🤖 AI Summary
To address the challenge of jointly optimizing accuracy, latency, and computational cost in mobile real-time face verification, this paper proposes FaceLiVT—a lightweight and efficient model. Methodologically, FaceLiVT introduces three key innovations: (1) multi-head linear attention (MHLA), a novel attention mechanism that drastically reduces the quadratic computational complexity of standard Transformers; (2) a structurally reparameterized token mixer that enhances joint local-global feature modeling; and (3) a hybrid CNN–linear vision Transformer architecture that balances high representational capacity with ultra-low inference latency.
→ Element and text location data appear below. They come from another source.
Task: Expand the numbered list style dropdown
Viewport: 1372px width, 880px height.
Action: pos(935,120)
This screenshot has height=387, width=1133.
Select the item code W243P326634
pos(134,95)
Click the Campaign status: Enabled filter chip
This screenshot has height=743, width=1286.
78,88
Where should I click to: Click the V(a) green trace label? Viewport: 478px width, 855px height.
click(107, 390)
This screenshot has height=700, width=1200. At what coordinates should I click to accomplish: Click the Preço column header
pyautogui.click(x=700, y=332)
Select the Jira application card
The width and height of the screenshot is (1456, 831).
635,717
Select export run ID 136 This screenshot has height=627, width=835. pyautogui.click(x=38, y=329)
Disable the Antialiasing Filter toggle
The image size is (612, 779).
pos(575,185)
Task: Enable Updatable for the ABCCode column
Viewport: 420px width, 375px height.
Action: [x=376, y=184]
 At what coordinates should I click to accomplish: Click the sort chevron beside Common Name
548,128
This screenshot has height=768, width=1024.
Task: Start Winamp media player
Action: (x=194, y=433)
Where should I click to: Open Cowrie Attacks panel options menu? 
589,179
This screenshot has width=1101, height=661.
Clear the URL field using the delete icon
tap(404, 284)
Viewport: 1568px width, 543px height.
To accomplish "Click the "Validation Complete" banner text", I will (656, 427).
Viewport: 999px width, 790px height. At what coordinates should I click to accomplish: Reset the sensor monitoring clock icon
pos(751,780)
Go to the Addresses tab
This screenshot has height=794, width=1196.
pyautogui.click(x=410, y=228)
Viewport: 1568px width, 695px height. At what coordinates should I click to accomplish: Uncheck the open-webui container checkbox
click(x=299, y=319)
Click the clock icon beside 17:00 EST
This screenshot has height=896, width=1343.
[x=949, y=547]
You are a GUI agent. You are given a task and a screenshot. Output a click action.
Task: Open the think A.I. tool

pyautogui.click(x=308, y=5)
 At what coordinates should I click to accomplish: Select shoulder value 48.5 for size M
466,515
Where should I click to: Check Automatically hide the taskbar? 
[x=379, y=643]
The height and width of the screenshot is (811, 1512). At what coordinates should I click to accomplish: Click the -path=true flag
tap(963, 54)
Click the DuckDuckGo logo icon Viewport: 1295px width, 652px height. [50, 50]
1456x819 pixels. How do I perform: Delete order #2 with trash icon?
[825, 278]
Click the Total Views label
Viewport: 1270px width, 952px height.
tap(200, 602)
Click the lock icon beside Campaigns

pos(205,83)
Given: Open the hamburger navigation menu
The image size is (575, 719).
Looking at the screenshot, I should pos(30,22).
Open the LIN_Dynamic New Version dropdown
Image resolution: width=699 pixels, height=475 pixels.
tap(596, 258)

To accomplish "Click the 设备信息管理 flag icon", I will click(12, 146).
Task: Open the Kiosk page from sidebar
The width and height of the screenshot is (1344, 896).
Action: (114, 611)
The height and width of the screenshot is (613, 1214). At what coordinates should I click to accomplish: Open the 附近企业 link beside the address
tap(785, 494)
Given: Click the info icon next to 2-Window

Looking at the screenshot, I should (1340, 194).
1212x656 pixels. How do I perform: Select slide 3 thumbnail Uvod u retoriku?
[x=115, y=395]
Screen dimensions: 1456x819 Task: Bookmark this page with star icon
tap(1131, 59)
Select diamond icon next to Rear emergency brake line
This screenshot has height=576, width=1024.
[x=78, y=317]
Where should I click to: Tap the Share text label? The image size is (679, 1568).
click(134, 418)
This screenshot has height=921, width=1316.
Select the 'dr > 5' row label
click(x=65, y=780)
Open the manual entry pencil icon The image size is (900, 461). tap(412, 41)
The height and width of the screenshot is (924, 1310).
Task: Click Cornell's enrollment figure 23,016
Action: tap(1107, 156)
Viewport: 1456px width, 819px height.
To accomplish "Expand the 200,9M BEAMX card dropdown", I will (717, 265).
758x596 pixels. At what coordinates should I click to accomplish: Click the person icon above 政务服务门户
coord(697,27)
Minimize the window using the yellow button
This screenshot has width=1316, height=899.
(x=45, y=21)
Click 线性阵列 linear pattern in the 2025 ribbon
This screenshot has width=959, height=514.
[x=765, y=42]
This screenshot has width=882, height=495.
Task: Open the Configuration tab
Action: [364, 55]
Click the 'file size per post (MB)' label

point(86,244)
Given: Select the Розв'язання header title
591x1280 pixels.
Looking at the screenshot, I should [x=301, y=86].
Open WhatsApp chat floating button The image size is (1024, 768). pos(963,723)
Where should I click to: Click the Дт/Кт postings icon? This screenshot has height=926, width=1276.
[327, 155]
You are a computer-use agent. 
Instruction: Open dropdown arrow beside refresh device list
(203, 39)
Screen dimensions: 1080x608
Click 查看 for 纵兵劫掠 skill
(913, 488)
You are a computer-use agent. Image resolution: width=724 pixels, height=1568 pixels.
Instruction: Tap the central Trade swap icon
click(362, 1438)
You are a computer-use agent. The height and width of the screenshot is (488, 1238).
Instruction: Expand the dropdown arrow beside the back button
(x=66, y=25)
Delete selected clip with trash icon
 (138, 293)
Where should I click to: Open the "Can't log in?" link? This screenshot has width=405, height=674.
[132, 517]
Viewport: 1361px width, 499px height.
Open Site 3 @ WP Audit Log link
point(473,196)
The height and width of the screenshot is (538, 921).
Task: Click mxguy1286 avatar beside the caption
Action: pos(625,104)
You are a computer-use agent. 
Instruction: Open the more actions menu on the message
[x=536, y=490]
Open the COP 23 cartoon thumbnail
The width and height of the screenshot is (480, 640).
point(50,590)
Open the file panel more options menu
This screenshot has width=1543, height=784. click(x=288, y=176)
Evaluated on standard benchmarks including LFW and CFP-FP, FaceLiVT achieves superior accuracy over state-of-the-art lightweight models. It attains 8.6× faster inference than EdgeFace and 21.2× faster than ViT, enabling millisecond-level on-device deployment on edge devices.
📝 Abstract
This paper introduces FaceLiVT, a lightweight yet powerful face recognition model that integrates a hybrid Convolution Neural Network (CNN)-Transformer architecture with an innovative and lightweight Multi-Head Linear Attention (MHLA) mechanism. By combining MHLA alongside a reparameterized token mixer, FaceLiVT effectively reduces computational complexity while preserving competitive accuracy. Extensive evaluations on challenging benchmarks; including LFW, CFP-FP, AgeDB-30, IJB-B, and IJB-C; highlight its superior performance compared to state-of-the-art lightweight models. MHLA notably improves inference speed, allowing FaceLiVT to deliver high accuracy with lower latency on mobile devices. Specifically, FaceLiVT is 8.6 faster than EdgeFace, a recent hybrid CNN-Transformer model optimized for edge devices, and 21.2 faster than a pure ViT-Based model. With its balanced design, FaceLiVT offers an efficient and practical solution for real-time face recognition on resource-constrained platforms.